# Collecting Data from Amazon
---

The dataset we want:

| ID | Review Score | Sales Rank | Category    | Title | Author | Date    | Visual Features     |
| -- | ------------ | ---------- | ----------- | ----- | ------ | ------- | ------------------- |

The dataset we have, as downloaded from [here](https://github.com/uchidalab/book-dataset):

| ID | Filename | Image URL | Title | Author | Category ID | Category |
| -- | -------- | --------- | ----- | ------ | ----------- | -------- |

The `ID` column in the data can be used to access the webpage of each book, by connecting to https://www.amazon.com/dp/book-id. This allows us to scrape any data that is missing directly from Amazon.

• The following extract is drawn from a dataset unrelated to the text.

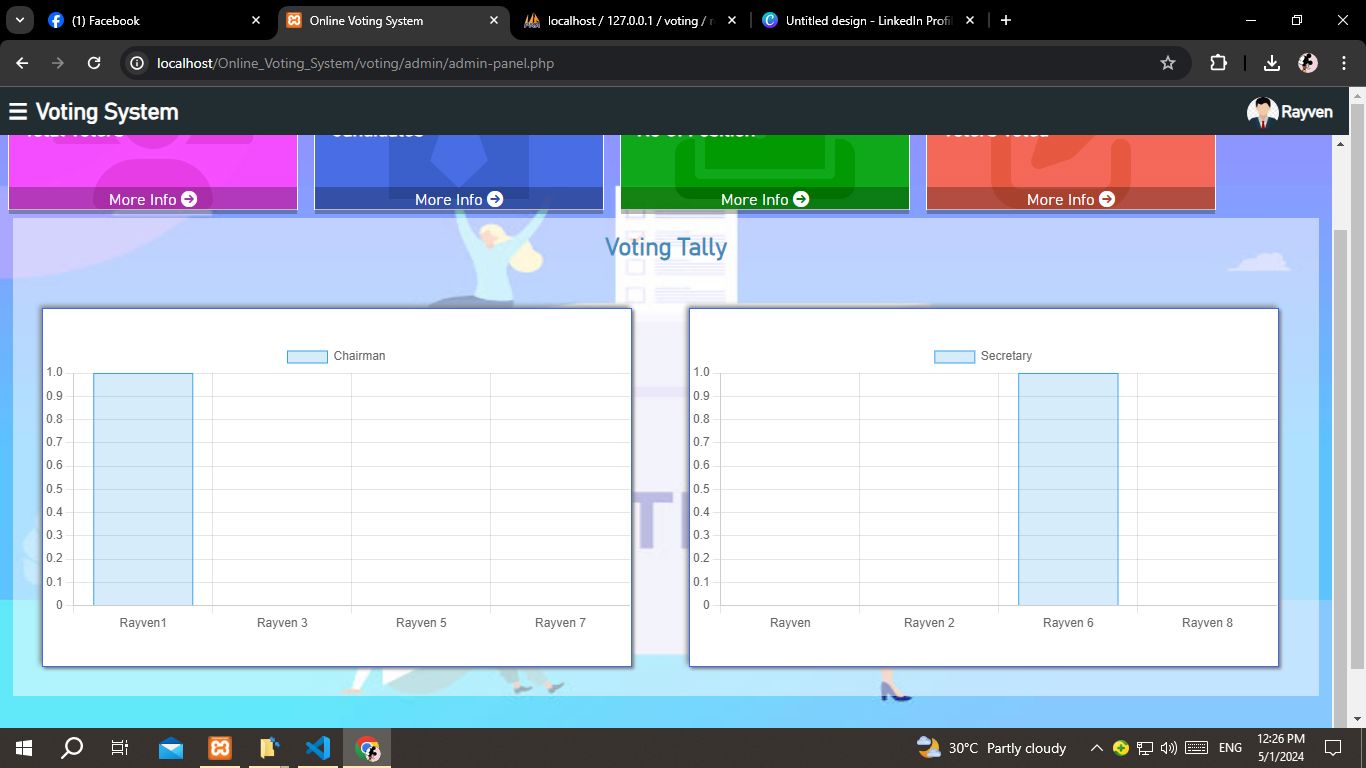Screen dimensions: 1366x768
Task: Open the browser extensions puzzle icon
Action: click(1218, 62)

We already have the Title, Author and Category of each book ready to be used.

For everything else, there's ~~Mastercard~~ BeautifulSoup.

In [138]:
# To request data from Amazon
import requests
from bs4 import BeautifulSoup

# To open image links
import urllib

# To process data
import pandas as pd

# To extract information from weirdly formatted Amazon info
import re

# To create random delays to trick the Amazon bot detector
from time import sleep
import random

# To rotate IPs while scraping
from torrequest import TorRequest
tor = TorRequest(password='ilovecs401')

# To read data
import csv

# To check if a file is downloaded already
import os

# To print an image in the notebook programmatically
from IPython.display import Markdown

# Set data directories
ORIGINAL_DATA_DIR = 'Original Data/'
COLLECTED_DATA_DIR = 'Collected Data/'
IMAGE_DIR = COLLECTED_DATA_DIR + 'Cover Images/'
HTML_DIR = '/Users/dogatekin/Data/HTML Files/'

# Constants
USER_AGENTS = [
    'Mozilla/5.0 (Macintosh; Intel Mac OS X 10_14_1) AppleWebKit/605.1.15 (KHTML, like Gecko) Version/12.0.1 Safari/605.1.15',
    'Mozilla/5.0 (Macintosh; Intel Mac OS X 10_14_1) AppleWebKit/537.36 (KHTML, like Gecko) Chrome/70.0.3538.102 Safari/537.36',
    'Mozilla/5.0 (X11; Linux i686; rv:64.0) Gecko/20100101 Firefox/64.0',
    'Mozilla/5.0 (Windows NT 6.1; WOW64; rv:64.0) Gecko/20100101 Firefox/64.0',
    'Opera/9.80 (X11; Linux i686; Ubuntu/14.10) Presto/2.12.388 Version/12.16',
    'Opera/9.80 (Macintosh; Intel Mac OS X 10.14.1) Presto/2.12.388 Version/12.16'
]
DEFAULT_USER_AGENT = USER_AGENTS[0]

DEBUG:stem:GETCONF __owningcontrollerprocess (runtime: 0.0003)
DEBUG:stem:RESETCONF __OwningControllerProcess (runtime: 0.0059)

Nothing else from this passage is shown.